The researchers found family history of early-onset CHD in 9.5% of subjects and associations between family history and features of inflammation, lipid metabolism, and vascular function. The strongest associations were for follistatin and cathepsin D, neither of which were attenuated by adjusting for cardiovascular risk factors. Eighteen proteins were statistical interactors with family history in the association between each protein and the coronary atherosclerotic burden, especially the LDL receptor, transferrin receptor protein 1, and platelet endothelial cell adhesion molecule 1 (PECAM1).

Further analysis revealed a new association for follistatin and myocardial infarction, plus previously seen associations for proprotein convertase subtilisin/kexin type 9 (PCSK9) and PECAM1.

These findings establish a possible causal relationship between PCSK9, PECAM1, and follistatin and myocardial infarction, with implications for further understanding of the pathophysiology of CHD, the researchers wrote.
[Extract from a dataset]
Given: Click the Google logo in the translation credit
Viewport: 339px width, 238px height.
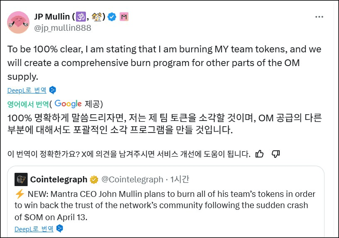Looking at the screenshot, I should pyautogui.click(x=68, y=103).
Gene therapy gives long-term immune protection from rare disease

Long-term findings in patients with severe combined immunodeficiency (SCID) due to adenosine deaminase (ADA) deficiency (ADA-SCID) point to the efficacy and safety of autologous CD34+ hematopoietic stem-cell lentiviral gene therapy for the disorder (N Engl J Med 2025; doi: 10.1056/NEJMoa2502754).

The current standard treatments for ADA-SCID — allogeneic hematopoietic stem-cell transplantation (HSCT) from a matched donor or weekly enzyme injections — have limitations and potential long-term risks. However, HSCT outcomes showed improvement in recent years, especially with the widespread adoption of newborn screening for SCID.

Clinical trials have examined lentiviral gene therapy for the life-threatening inborn error of metabolism. Third-generation self-inactivating lentiviral vectors have been engineered for improved safety by removing transforming elements that are part of the lentivirus genome to avoid transactivation of oncogenes. The researchers previously developed and reported on a self-inactivating lentiviral vector, EFS-ADA LV, in a study of fewer patients. They aimed to test its efficacy and safety in a comprehensive long-term follow-up.

Between 2012 and 2019, the researchers treated 62 patients who had ADA-SCID with busulfan nonmyeloablative conditioning, followed by transplantation with autologous CD34+ hematopoietic stem cells transduced ex vivo with a lentiviral vector encoding human ADA. The primary efficacy end points were overall survival and event-free survival, defined as survival free from rescue allogeneic hematopoietic stem-cell transplantation, reinitiation of enzyme-replacement therapy, and additional gene therapy. Secondary end points included no receipt of immunoglobulin-replacement therapy, the presence of protective titers to tetanus or pneumococcal vaccines, and sustained discontinuation of fungal or viral prophylaxis.

The experimental gene therapy restored and maintained immune system function in 59 of the 62 patients. Overall survival was 100%, and event-free survival was 95%. All 59 patients who underwent successful gene-marked engraftment at 6 months lacked sustained need for enzyme-replacement therapy and had stable gene marking, ADA enzyme activity, metabolic detoxification, and immune reconstitution through the last follow-up. No patients had leukoproliferative events or clonal expansions, the researchers reported.